Copy out, exactly, the first line of the entries below and every line after it through the one containing "[Zavřít] (1896, 1895)".

EXCERPTED DATA START

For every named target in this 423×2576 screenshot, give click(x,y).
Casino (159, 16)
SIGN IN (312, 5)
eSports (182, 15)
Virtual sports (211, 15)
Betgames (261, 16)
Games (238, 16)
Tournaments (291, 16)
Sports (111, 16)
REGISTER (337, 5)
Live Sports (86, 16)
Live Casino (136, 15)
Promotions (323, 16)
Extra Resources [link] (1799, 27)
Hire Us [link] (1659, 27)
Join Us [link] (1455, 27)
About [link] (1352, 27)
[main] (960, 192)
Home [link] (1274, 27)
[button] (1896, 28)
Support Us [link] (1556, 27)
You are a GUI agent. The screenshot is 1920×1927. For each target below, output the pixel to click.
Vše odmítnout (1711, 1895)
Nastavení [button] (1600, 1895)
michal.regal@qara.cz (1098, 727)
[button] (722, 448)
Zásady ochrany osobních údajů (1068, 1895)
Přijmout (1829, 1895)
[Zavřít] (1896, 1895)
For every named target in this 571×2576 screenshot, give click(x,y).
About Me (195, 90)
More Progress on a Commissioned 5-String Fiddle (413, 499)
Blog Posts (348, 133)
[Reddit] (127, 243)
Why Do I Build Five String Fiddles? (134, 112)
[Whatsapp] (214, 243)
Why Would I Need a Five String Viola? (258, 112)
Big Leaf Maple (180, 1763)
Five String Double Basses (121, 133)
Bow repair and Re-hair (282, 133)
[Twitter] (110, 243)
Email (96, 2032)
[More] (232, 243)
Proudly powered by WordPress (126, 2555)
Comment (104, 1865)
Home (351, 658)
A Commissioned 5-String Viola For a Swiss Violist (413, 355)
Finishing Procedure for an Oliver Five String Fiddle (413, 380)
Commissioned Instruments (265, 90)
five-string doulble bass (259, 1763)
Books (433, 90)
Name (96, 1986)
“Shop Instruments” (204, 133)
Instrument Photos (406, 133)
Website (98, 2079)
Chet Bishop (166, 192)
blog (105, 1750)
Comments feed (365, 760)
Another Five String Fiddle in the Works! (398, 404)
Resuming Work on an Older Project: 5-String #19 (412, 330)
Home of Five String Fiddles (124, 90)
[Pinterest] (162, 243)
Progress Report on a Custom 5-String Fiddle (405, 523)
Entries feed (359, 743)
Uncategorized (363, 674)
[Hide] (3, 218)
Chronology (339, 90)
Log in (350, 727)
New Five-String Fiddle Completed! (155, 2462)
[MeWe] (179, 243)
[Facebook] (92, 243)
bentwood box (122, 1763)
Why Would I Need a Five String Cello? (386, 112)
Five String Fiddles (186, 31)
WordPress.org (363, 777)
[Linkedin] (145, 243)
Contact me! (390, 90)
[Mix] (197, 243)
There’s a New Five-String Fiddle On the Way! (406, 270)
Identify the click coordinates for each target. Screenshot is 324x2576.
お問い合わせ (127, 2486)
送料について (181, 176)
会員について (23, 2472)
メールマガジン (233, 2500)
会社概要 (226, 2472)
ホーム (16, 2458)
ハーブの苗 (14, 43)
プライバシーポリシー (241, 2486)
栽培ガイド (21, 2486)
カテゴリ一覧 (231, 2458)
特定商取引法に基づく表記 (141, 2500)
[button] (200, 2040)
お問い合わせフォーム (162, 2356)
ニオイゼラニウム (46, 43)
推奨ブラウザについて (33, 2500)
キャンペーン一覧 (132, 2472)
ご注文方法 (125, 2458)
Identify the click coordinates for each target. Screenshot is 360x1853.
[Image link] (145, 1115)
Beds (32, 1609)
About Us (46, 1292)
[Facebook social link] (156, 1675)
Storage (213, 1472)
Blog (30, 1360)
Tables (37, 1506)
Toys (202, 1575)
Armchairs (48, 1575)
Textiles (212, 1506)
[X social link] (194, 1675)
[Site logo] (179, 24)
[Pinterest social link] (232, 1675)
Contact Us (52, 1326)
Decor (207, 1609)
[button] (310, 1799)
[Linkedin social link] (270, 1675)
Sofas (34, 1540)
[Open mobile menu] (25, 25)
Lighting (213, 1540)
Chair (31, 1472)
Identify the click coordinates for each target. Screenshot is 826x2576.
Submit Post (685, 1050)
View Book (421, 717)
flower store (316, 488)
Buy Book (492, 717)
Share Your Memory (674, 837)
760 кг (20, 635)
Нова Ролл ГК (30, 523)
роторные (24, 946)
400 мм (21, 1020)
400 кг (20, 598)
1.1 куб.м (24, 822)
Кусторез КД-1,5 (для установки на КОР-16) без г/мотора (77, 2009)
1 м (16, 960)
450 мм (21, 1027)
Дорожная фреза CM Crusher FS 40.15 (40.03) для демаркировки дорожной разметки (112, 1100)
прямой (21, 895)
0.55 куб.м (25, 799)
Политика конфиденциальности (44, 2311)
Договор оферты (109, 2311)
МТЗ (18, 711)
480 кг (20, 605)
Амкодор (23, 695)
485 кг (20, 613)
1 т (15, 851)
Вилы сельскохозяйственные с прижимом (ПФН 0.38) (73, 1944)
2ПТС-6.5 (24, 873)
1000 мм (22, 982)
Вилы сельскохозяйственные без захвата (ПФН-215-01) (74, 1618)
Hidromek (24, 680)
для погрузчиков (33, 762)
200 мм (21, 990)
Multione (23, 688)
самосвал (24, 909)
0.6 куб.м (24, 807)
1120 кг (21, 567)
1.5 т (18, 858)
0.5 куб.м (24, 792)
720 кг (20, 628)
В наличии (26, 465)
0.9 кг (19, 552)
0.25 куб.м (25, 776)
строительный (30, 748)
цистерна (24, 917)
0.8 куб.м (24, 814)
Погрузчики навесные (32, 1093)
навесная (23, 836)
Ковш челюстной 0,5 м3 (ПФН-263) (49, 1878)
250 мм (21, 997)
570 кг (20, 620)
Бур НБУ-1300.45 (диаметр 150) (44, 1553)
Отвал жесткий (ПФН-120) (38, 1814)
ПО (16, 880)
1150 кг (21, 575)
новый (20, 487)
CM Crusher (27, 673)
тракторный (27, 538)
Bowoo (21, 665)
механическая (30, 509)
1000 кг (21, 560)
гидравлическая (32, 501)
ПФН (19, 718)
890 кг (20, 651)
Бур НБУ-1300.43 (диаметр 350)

EXCERPTED DATA END

• [SOLUTION FOR THIS TASK]:
For every named target in this 423×2576 screenshot, give click(x,y).
Casino (159, 16)
SIGN IN (312, 5)
eSports (182, 15)
Virtual sports (211, 15)
Betgames (261, 16)
Games (238, 16)
Tournaments (291, 16)
Sports (111, 16)
REGISTER (337, 5)
Live Sports (86, 16)
Live Casino (136, 15)
Promotions (323, 16)
Extra Resources [link] (1799, 27)
Hire Us [link] (1659, 27)
Join Us [link] (1455, 27)
About [link] (1352, 27)
[main] (960, 192)
Home [link] (1274, 27)
[button] (1896, 28)
Support Us [link] (1556, 27)
You are a GUI agent. The screenshot is 1920×1927. For each target below, output the pixel to click.
Vše odmítnout (1711, 1895)
Nastavení [button] (1600, 1895)
michal.regal@qara.cz (1098, 727)
[button] (722, 448)
Zásady ochrany osobních údajů (1068, 1895)
Přijmout (1829, 1895)
[Zavřít] (1896, 1895)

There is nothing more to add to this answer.